Oxy-fuel combustion of carbonaceous fuels involves the separation of substantially pure oxygen from air (or otherwise providing such substantially pure oxygen for use in the combustion process) and using the oxygen as a combustion medium to produce combustion products which are substantially free of nitrogen and which comprise carbon dioxide and water vapor. Current art air and oxy-fuel combustors operate at limited temperatures and pressures to prevent excess-temperature damage to the combustor walls and/or to other system components, such as turbine blades. Limiting the operating temperature and/or pressure may, in some instances, undesirably lengthen the combustion process and/or require a relatively large combustion volume. In addition, the combustion process, the combustion design, and/or the downstream exhaust gas processing provisions may also be undesirably dependent on the type of fuel utilized for the process. Further, due to the large volumes of combustion gases applied to conventional boiler systems in the current art, and the exhaust of these gases to atmosphere, current methods of removing pollutants from exhaust smokestack gases and proposed oxy-fuel combustion systems are highly dependent on the detailed design of the plant and on the exact type of fuel burned in the plant. Each type of fuel has a contrasting chemical composition and amount of pollutants. Thus, current art undesirably requires that the exhaust gas scrubber systems or oxy-fuel combustion modifications for each plant be custom-designed specifically to accommodate a particular type of fuel with a particular chemical composition.

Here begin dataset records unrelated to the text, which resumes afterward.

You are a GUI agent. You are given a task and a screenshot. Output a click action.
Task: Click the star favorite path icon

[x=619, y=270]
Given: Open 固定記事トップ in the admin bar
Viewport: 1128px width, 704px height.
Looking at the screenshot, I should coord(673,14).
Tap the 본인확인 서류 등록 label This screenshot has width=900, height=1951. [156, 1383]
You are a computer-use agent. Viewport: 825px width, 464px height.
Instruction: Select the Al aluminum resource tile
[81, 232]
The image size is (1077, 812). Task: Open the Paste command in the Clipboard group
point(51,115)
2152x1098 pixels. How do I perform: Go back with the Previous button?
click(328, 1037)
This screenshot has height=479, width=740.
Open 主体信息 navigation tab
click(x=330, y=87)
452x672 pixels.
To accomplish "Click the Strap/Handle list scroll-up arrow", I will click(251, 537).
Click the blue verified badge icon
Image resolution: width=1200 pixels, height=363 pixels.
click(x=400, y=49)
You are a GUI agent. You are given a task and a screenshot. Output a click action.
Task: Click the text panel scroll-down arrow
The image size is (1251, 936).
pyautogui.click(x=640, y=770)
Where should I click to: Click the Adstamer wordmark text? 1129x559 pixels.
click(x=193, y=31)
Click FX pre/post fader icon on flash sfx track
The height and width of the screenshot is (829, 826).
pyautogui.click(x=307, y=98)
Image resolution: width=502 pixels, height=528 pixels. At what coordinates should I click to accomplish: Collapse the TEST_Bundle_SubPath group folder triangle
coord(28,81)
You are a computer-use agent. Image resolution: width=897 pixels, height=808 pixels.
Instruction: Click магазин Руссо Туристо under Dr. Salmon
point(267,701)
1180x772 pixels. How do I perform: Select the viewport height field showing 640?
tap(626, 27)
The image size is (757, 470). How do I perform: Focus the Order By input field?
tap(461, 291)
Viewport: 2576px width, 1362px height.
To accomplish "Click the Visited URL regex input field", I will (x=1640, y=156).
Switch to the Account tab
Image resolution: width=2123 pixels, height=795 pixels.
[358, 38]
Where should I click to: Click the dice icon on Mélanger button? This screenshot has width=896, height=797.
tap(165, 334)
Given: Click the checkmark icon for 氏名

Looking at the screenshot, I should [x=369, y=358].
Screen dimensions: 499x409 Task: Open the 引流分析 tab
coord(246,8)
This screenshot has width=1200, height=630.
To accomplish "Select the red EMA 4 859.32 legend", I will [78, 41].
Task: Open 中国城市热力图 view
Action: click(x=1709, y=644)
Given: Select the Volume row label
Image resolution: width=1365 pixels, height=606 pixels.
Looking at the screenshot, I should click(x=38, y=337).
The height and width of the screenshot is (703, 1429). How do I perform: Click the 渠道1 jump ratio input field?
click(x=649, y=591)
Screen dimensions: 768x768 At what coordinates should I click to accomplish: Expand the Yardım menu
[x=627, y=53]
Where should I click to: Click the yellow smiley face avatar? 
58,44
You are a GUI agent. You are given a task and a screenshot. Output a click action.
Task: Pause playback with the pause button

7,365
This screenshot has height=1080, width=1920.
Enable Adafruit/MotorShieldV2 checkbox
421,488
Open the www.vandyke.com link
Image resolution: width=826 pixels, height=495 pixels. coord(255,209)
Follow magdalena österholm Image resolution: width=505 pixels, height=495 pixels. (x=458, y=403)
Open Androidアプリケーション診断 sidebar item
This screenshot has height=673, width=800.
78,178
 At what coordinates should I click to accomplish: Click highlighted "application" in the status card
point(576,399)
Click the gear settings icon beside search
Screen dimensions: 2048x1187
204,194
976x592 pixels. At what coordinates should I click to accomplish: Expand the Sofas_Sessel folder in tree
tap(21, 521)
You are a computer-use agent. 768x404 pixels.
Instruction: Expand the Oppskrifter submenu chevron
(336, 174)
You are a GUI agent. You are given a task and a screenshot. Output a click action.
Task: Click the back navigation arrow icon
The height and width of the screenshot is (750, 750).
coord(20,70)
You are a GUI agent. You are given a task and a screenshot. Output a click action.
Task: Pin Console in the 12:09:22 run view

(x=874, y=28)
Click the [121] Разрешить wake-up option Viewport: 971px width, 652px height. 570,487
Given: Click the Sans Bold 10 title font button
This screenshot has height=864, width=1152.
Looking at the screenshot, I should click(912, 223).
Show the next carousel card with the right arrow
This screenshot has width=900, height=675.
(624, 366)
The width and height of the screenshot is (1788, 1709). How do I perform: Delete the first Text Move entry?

The current art for coal, as an example, generally utilizes a very large single combustor equipped with vertical tubular walls or helically-configured tubular walls in which steam at high pressure is generated and superheated in a separate superheater section. The large-size combustor may experience significant heat loss, and in general is subject to damage, as well as fouling of the burners, radient and convective heat transfer surfaces and other components, from coal ash, slag and corrosive components, such as SOx, HCl, NOx, etc., in the combustion gases depending on the particular coal used. Such exemplary shortcomings may require that the entire plant be shut down to repair or replace damaged or corroded parts and/or other components at periodic intervals, and may thus result in lower availability of the plant and undesirable difficulties in compensating for the lost output of the plant during down times.